In February 2014, Holliday appeared on Channel 4 News. In April 2015, she was interviewed by Meredith Vieira on The Meredith Vieira Show. In the same month, she appeared on Plus Sized Wars, a Channel 4 documentary about changing beauty standards and explores the fast-growing plus-size fashion industry.

In August 2015, Holliday demanded a boycott of Facebook, Instagram and Tumblr accounts under the name 'Project Harpoon', which photoshopped her image and images of other women including Rebel Wilson and Melissa McCarthy to make them appear slimmer without authorization. In September 2015, she criticized Victoria's Secret for their limited amount of plus-size clothing options.

In a January 2016 interview with Paper, Holliday stated that she embraces the term "plus-size" and disagrees with other people's rejection of it. She discussed how she does see how the term as negative or derogatory and thought the term is 'very important' for larger women to have their own labels.

==Controversy==
In late 2014, Holliday began producing a series of T-shirts with the phrase "Eff Your Beauty Standards", with some of the proceeds being donated to an organization that helps survivors of domestic violence. In December, approximately 140 orders failed to deliver to customers, though about 3000 orders were successful. A post on Reddit accused her of withholding money promised to charity, as well as not delivering her products.

In December 2015, Holliday told Refinery29 that the project was launched with "pure intentions" and "My mother and I are both victims of [domestic violence]." She said, "The idea that I would willfully defraud the people who have supported me along the way, and a charity that touches on my own family's struggles, is so upsetting." Holliday admits that she did not know how to handle the logistics of the project, was unable to keep up with orders, and takes responsibility for some customers not receiving the merchandise they paid for. "The system we were using just didn't work," she said, attributing missing merchandise to "one big batch that was lost by the post office" and "usual business discrepancies". She was unable to make the charity donation after paying "thousands and thousands of dollars" out of pocket to a shipping and distribution center to ensure issues with merchandise would be resolved, which "ate up what little [was] left of the profits". She added that she has given a "substantial contribution" to the National Coalition Against Domestic Violence. In January 2016, National Coalition Against Domestic Violence's Development Manager Dina Coates Koebler confirmed, "A donation in the amount of $1,000 was made to our organization on 12/13/2015 by Ms. Hoven."

==Personal life==
At the age of 20, Holliday gave birth to her son Rylee. In June 2015, The Guardian reported she no longer had any contact with her son's father.

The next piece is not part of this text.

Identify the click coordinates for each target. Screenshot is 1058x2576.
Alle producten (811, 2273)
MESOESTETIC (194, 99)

In 2012, Holliday met Australian businessman, photographer and artist Nick Holliday on Tumblr. They talked online for seven months before Holliday traveled to the U.S. to visit, and in April 2015, he moved from Melbourne to the U.S. On July 5, 2014, they got engaged. They secretly wed one year later on July 5, 2015. In January 2016, it was announced that Holliday was pregnant and expected to give birth in June. Holliday gave birth to her second son in June 2016. She and Nick Holliday have since divorced, describing the marriage as having been abusive.

She was born Ryann Hoven but changed her name to Tess Munster (a surname she chose because she liked the television sitcom The Munsters) when she started doing alternative modeling and has also used the name Tess Typhoon. In January 2015, she adopted and officially started using her fiancé's surname.

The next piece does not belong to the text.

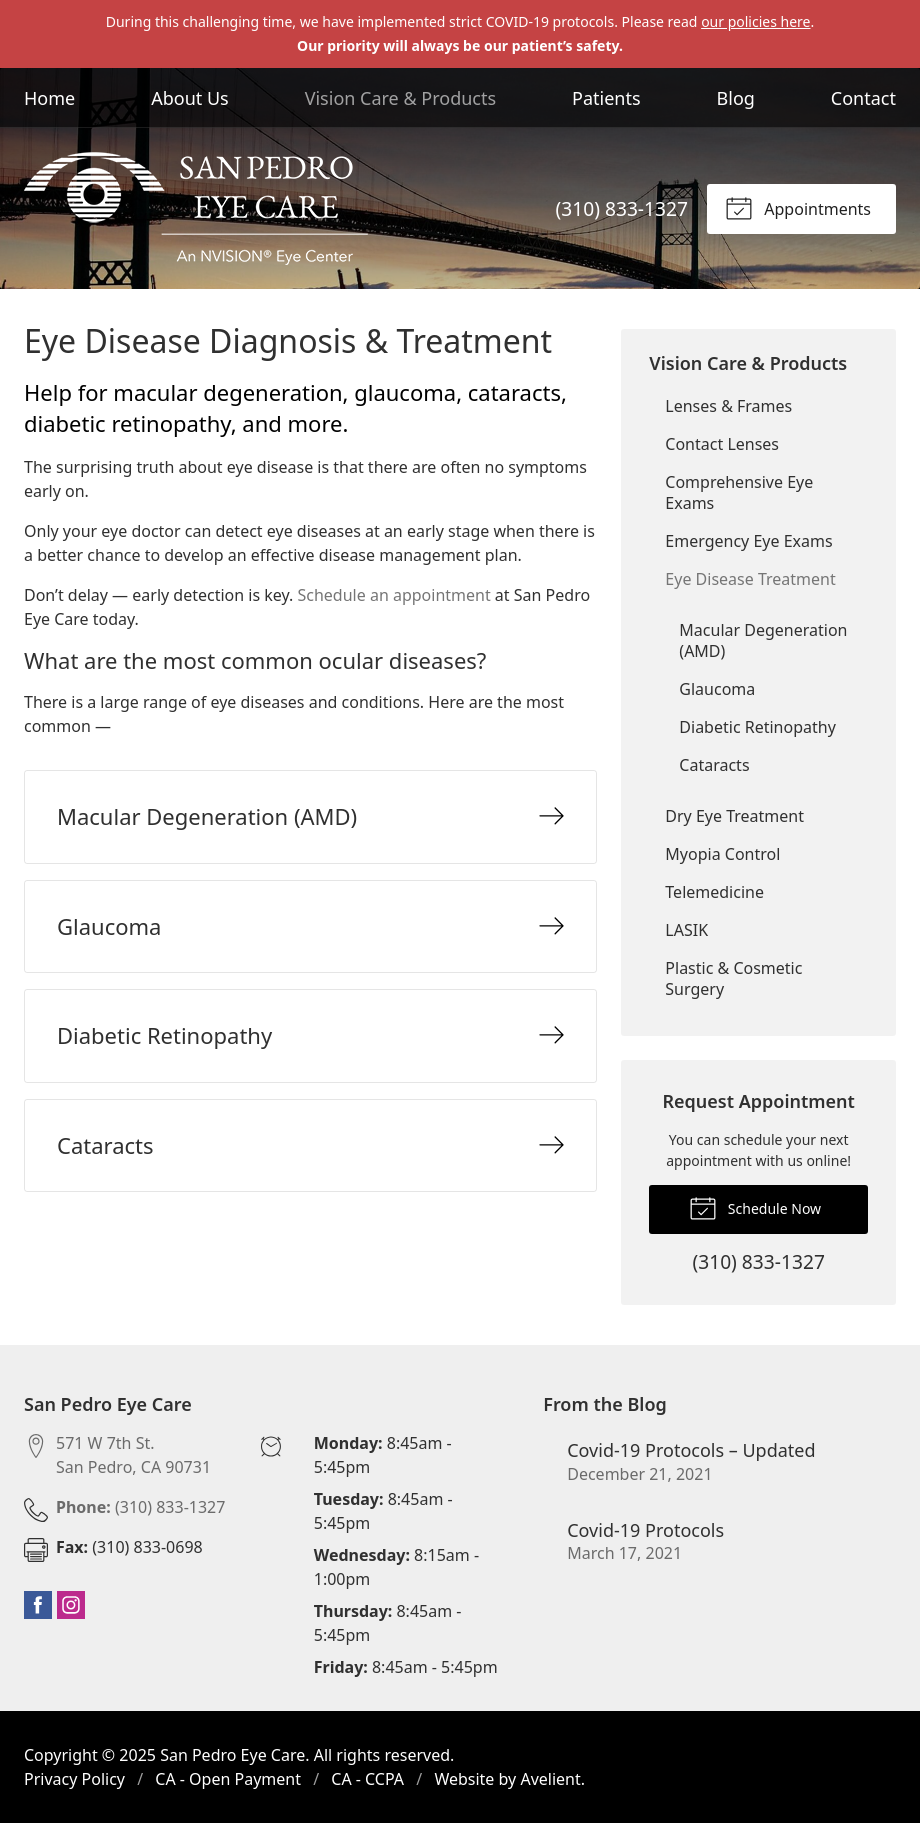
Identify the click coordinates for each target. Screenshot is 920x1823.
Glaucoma (717, 689)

In 2019, Holliday came out as pansexual. In 2021, Holliday claimed that she was in recovery from atypical anorexia.

Holliday states that she is 5 ft 5 in tall and that she wears a US dress size 22 or 3x. She is heavily tattooed, including a Miss Piggy tattoo on her right outer forearm, a Mae West tattoo on her right inner forearm, a Marilyn Monroe tattoo on her left bicep, a plus-size mermaid tattoo on her right upper thigh, a Hello Kitty tattoo on her right calf and a Dolly Parton tattoo on her right arm. She also has a septum piercing.